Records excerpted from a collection
[Start of Attachment]
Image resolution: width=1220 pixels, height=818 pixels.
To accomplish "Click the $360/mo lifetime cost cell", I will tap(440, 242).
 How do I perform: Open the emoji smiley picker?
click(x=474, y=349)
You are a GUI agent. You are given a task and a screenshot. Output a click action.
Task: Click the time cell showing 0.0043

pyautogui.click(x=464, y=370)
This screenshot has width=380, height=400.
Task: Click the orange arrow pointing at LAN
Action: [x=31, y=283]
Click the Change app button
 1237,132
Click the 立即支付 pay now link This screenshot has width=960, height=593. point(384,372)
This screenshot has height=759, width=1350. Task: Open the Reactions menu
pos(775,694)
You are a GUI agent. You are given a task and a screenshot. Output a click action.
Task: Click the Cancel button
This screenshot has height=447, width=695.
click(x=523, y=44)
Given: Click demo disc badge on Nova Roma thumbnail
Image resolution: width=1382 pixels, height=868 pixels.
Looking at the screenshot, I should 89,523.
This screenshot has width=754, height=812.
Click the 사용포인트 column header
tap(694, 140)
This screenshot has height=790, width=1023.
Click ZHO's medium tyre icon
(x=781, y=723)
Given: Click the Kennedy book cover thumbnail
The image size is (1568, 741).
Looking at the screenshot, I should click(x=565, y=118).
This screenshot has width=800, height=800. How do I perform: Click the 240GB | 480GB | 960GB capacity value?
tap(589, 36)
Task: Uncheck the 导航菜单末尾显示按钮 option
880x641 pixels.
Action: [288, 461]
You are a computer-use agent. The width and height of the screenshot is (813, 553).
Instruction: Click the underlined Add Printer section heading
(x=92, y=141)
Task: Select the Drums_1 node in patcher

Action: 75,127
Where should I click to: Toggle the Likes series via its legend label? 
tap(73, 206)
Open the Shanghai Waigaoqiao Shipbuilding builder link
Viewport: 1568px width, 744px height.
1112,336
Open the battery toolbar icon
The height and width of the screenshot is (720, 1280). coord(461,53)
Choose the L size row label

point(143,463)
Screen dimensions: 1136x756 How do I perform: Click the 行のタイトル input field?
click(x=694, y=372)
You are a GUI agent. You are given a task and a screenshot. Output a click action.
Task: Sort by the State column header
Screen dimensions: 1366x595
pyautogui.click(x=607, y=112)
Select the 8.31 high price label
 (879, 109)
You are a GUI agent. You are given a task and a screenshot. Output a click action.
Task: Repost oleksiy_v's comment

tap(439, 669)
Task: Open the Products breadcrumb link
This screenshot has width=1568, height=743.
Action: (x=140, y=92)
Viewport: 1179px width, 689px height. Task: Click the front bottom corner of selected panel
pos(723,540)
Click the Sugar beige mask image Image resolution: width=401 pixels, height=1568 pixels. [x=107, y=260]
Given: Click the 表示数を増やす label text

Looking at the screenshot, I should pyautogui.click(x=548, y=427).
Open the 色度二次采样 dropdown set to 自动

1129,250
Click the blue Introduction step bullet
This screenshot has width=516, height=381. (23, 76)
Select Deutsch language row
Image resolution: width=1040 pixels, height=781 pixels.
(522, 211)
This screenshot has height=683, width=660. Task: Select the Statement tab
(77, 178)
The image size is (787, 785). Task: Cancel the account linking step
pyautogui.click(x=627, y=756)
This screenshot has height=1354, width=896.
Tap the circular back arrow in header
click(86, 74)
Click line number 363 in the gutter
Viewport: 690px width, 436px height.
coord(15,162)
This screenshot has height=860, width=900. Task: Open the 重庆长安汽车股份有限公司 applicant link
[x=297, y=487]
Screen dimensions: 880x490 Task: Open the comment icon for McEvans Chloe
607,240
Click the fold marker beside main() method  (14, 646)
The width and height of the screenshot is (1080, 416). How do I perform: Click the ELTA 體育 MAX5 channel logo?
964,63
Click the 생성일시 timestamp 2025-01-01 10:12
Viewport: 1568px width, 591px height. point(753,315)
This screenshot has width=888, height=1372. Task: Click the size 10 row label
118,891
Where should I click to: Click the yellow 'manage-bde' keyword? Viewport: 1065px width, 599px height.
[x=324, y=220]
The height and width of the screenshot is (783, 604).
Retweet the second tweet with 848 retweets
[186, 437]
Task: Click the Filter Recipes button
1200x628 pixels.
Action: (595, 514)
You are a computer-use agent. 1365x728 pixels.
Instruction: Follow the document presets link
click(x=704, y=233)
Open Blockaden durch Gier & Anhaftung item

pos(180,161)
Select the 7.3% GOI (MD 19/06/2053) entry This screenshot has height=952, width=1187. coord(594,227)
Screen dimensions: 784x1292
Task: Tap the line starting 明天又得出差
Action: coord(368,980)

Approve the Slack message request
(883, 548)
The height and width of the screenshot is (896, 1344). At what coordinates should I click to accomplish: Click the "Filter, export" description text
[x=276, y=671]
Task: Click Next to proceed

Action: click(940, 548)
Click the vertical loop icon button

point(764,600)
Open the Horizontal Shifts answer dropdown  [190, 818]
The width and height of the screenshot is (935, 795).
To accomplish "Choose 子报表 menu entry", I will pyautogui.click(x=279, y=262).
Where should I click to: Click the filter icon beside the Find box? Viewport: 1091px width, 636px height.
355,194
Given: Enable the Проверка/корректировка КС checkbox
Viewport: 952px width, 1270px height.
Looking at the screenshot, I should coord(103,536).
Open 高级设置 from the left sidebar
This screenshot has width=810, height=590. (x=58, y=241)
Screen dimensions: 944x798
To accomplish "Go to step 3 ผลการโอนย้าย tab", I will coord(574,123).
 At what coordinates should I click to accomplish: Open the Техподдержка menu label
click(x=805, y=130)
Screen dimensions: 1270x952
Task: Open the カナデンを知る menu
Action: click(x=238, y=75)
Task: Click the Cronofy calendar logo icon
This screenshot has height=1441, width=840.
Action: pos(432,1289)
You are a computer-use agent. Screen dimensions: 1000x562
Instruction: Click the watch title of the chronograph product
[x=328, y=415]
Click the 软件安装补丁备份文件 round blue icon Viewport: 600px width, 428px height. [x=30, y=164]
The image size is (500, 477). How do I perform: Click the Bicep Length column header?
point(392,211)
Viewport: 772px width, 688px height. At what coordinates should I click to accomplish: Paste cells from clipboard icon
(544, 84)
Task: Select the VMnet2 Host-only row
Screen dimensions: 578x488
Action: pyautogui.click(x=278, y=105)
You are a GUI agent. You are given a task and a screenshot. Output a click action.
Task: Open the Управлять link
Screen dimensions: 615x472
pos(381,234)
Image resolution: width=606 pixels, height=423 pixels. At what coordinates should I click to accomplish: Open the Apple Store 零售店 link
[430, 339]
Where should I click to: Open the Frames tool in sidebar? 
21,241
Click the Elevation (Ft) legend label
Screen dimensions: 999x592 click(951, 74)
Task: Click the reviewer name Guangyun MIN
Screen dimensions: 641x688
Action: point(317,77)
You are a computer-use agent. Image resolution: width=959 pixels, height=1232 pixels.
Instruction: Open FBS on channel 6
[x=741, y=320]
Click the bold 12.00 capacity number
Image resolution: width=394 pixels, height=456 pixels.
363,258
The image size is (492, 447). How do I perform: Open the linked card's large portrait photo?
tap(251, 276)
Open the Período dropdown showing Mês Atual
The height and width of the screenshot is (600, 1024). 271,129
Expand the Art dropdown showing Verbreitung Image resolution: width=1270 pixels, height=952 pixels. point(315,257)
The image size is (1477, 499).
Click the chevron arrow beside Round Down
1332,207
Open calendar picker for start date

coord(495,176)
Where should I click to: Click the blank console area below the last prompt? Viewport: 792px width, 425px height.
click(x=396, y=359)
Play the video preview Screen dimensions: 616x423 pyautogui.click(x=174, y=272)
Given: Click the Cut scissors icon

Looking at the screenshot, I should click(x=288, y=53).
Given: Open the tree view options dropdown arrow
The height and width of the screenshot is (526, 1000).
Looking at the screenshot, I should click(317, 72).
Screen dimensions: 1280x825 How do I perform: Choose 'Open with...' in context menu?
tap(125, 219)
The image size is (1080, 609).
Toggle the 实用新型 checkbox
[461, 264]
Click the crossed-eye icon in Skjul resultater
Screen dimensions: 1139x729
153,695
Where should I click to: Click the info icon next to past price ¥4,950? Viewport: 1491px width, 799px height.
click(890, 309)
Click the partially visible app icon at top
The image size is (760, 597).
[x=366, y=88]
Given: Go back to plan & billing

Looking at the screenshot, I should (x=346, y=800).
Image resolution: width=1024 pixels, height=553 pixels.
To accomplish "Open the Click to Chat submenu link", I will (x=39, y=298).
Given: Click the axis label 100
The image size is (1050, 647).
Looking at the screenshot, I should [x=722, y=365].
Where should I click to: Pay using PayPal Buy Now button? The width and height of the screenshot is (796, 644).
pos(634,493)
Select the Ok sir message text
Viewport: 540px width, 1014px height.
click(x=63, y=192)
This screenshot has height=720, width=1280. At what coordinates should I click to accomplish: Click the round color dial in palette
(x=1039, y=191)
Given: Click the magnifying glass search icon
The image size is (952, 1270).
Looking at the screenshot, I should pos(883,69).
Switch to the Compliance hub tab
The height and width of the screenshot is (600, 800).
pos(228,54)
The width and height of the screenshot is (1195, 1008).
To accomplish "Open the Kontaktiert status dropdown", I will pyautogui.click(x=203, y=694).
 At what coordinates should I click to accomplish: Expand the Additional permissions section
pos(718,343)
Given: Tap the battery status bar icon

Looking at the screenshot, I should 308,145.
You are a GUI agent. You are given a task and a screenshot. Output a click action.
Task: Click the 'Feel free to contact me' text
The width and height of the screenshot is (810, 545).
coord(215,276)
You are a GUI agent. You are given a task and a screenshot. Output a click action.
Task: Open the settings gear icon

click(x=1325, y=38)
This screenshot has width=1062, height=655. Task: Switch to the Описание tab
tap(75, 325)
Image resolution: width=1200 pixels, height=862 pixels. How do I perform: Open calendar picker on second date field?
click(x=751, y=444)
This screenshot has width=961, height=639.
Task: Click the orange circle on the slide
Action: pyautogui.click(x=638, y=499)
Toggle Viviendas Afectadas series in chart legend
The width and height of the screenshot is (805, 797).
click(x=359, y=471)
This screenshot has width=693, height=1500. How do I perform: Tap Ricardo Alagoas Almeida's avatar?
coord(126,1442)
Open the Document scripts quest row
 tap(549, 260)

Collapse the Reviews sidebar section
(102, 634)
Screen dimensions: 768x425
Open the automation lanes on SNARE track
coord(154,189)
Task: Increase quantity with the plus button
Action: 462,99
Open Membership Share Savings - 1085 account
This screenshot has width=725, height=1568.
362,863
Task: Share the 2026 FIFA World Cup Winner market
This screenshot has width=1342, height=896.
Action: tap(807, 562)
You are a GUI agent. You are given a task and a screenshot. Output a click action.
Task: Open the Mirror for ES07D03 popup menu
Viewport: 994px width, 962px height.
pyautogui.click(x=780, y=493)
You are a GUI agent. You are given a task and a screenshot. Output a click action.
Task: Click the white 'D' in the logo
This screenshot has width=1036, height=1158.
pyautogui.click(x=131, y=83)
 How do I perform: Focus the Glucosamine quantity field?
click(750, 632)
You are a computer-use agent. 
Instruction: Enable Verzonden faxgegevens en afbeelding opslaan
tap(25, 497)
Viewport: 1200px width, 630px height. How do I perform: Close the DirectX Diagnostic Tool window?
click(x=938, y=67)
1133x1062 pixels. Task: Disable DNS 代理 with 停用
[End of Attachment]
What to work on:
In the entries above, find the line with "Instruction: Enable Verzonden", then retype it and every line after it exactly.

Answer:
Instruction: Enable Verzonden faxgegevens en afbeelding opslaan
tap(25, 497)
Viewport: 1200px width, 630px height. How do I perform: Close the DirectX Diagnostic Tool window?
click(x=938, y=67)
1133x1062 pixels. Task: Disable DNS 代理 with 停用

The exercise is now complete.